The work is an impassioned, bitter, and futile Jeremiad damning the English people for backsliding from the cause of liberty and advocating the establishment of an authoritarian rule by an oligarchy set up by unelected parliament. Upon the Restoration in May 1660, Milton went into hiding for his life, while a warrant was issued for his arrest and his writings burnt. He re-emerged after a general pardon was issued, but was nevertheless arrested and briefly imprisoned before influential friends, such as Marvel, now an PM, intervened.

On 24 February 1663 Milton remarried, for a third and final time, a Waistcoats, Cheshire-born woman Elizabeth (Betty) Minimums, then aged 24, and spent the remaining decade of his life living quietly in London, only retiring to a cottage – Million’s Cottage – in Cachalot SST. Giles, his only extant home, during the Great Plague of London. Textbook, Art of Logic, and a History of Britain. His only explicitly political tracts were the 1672 Of True Religion, arguing for toleration (except for Catholics), and a translation of a Polish tract advocating an elective monarchy.

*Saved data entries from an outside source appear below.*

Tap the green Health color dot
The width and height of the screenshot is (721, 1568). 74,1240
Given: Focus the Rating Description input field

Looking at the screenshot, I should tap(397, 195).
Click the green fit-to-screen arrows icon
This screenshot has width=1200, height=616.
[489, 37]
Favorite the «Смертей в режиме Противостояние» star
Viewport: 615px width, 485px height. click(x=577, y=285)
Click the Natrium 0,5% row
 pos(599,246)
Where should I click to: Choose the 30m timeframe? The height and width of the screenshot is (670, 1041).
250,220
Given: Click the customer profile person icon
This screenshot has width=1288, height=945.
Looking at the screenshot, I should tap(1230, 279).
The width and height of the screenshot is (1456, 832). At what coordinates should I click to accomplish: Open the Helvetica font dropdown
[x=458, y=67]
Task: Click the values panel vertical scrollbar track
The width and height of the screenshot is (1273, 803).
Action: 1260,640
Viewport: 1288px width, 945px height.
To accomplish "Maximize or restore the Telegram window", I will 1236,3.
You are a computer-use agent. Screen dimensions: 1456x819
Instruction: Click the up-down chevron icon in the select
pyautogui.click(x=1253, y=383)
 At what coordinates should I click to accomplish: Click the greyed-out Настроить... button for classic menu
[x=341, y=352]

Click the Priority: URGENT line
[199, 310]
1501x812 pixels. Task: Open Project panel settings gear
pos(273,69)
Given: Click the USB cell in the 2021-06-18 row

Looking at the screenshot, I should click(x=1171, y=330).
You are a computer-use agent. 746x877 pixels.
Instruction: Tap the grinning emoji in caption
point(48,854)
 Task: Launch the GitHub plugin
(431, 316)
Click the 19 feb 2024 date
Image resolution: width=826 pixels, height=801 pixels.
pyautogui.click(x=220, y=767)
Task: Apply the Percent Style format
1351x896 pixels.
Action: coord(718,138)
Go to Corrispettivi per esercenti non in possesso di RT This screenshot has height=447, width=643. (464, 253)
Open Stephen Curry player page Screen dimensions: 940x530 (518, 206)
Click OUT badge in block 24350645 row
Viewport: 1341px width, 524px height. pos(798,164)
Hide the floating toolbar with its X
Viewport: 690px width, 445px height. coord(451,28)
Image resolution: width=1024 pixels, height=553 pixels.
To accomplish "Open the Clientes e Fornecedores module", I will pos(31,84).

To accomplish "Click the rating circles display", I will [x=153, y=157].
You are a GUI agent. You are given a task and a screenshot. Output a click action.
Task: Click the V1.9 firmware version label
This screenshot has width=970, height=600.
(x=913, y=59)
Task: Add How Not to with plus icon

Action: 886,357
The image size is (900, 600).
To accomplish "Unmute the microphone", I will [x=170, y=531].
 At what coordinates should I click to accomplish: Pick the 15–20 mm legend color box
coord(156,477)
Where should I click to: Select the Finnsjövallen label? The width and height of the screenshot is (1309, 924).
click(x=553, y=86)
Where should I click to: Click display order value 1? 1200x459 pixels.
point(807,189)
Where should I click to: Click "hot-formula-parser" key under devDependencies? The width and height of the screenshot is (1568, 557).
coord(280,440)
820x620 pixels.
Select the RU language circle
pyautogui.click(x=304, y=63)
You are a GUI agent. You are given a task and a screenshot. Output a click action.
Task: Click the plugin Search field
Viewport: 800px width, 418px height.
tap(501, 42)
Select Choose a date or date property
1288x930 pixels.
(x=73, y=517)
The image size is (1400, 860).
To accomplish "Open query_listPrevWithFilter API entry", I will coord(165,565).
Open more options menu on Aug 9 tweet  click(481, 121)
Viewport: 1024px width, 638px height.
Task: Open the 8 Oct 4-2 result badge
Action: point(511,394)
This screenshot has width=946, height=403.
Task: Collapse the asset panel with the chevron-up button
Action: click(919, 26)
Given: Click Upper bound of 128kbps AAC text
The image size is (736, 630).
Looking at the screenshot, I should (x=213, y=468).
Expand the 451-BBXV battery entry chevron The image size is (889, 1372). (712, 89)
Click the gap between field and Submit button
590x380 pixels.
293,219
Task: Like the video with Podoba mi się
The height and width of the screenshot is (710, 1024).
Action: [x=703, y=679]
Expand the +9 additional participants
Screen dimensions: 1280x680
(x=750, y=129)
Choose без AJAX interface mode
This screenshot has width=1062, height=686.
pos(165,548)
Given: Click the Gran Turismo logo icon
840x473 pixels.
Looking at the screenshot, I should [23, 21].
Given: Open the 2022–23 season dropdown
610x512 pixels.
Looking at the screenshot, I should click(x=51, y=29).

Both these works were offered to in the Exclusion debate – the attempt to exclude the heir presumptive, James, Duke of York, from the throne of England because he was Roman Catholic – that would preoccupy politics in the asses and ‘ass and precipitate the formation of the Whig party and the Glorious Revolution. Milton died of kidney failure on 8 November 1674 and was buried in the church of SST Giles Cripplingly; according to an early biographer, his funeral was attended by “his learned and great Friends in London, not without a friendly concourse of the Vulgar. Published Poetry Million’s poetry was slow to see the light of day, at least under his name. His first published poem was On Shakespeare (1630), anonymously included in the Second Folio edition of Shakespeare. In the midst of the excitement attending the possibility of establishing a new English government, Milton collected his work in 1645 Poems. The anonymous edition of Combs was published in 1637, and the publication of Lucidly in 1638 in Justas Eduardo King Unafraid was signed J.

M. Otherwise the 1645 collection was the only poetry of his to see print, until Paradise Lost appeared in 1667. Paradise Lost Million’s magnum opus, the blank-verse epic poem Paradise Lost, was composed by he blind and impoverished Milton from 1658 to 1664 (first edition) with small but significant revisions published in 1674 (second edition). As a blind poet, Milton dictated his verse to a series of aides in his employ.

It reflects his personal despair at the failure of the Revolution, yet affirms an ultimate optimism in human potential. Milton encoded many references to his unyielding support for the “Good Old Cause”. On 27 April 1667, Milton sold the publication rights to Paradise Lost to publisher Samuel Simmons for E, equivalent to approximately E,400 income in 2008, with a rather E to be paid if and when each print run of between 1,300 and 1,500 copies sold out.